This application is based on and claims priority under 35 USC 119 from Japanese Patent Application No. 2023-017206, filed on Feb. 7, 2023, the disclosure of which is incorporated by reference herein.
The present disclosure relates to an annotation requesting device, an annotation requesting method, and a non-transitory storage medium storing an annotation requesting program.
Japanese Patent Application Laid-Open (JP-A) No. 2019-179372 proposes a learning (or training) data creation method for creating learning data for risk prediction using a computer, in which the learning data includes positive data and negative data.
More specifically, plural pieces of still image data or moving image data are acquired as plural pieces of event data that each reflect an event, which is an accident or an incident, and plural pieces of non-event data that each do not reflect an event. First data, which is still image data or moving image data that is included in one piece of event data from among the acquired plural pieces of event data, and which is still image data or moving image data that is of a predetermined amount of time prior to an event, is presented. One piece of non-event data from among the acquired plural pieces of non-event data is presented as second data. Learning data is created by receiving a determination result with respect to whether or not the first data and the second data are similar to each other, and storing the event data and the non-event data in a storage device.
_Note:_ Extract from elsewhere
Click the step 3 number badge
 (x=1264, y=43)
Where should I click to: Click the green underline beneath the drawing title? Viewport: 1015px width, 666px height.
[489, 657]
At the time of storage, the event data is stored as positive data, the non-event data is stored as positive data in a case in which the received determination result indicates that the first data and the second data are similar to each other, and the non-event data is stored as negative data in a case in which the received determination result indicates that the first data and the second data are not similar to each other.
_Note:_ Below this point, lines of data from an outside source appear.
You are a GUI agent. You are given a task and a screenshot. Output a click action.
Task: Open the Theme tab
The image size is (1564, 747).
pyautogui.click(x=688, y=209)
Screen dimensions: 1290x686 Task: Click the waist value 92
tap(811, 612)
Although the technology of JP-A No. 2019-179372 is applicable not only to determination of event data and non-event data, but also, for example, to estimation of an emotion of a speaker, there is room for improvement because two types of data are uniformly presented to an annotator, resulting in an increase in a load on the annotator.
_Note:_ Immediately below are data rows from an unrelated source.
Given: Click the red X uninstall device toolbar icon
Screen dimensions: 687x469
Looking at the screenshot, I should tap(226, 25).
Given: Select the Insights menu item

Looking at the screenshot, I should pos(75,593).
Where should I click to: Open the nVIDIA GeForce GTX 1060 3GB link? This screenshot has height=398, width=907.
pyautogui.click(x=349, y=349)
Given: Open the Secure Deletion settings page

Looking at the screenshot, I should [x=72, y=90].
The present disclosure has been made in consideration of the above, and provides an annotation requesting device, an annotation requesting method, and a non-transitory storage medium storing an annotation requesting program that are capable of reducing a load on an annotator.
An annotation requesting device according to a first aspect includes an estimation section configured to estimate emotions of a speaker, including positive and negative emotions, from audio data, and a requesting section configured to, in a case in which an emotion that has been estimated by the estimation section is positioned within a predetermined range of a positive threshold or a negative threshold, make a request for annotation by presenting, to an annotator, each of audio data of the speaker and other audio data that has been estimated or annotated and that is positioned within the predetermined range.
According to the first aspect, emotions of the speaker, including positive and negative, are estimated by the estimation section, from audio data.
In a case in which an emotion that has been estimated by the estimation section is positioned within the predetermined range of the positive or negative threshold, annotation is requested by the requesting section by presenting, to the annotator, each of the audio data of the speaker and the other audio data that has been estimated or annotated and that is positioned within the predetermined range. Consequently, since audio data in the vicinity of the threshold is presented to the annotator to make the annotation request, a load on the annotator may be reduced more than in a case in which two types of data, which are positive data and negative data, are presented uniformly.
An annotation requesting device according to a second aspect is the annotation requesting device according to the first aspect, wherein the requesting section presents, as the other audio data, two pieces of audio data that straddle (or position above and below) the threshold.
According to the second aspect, by presenting the two pieces of audio data that straddle the threshold, as other audio data, it is possible to carry out the annotation more accurately than by transmitting audio data that does not straddle the threshold.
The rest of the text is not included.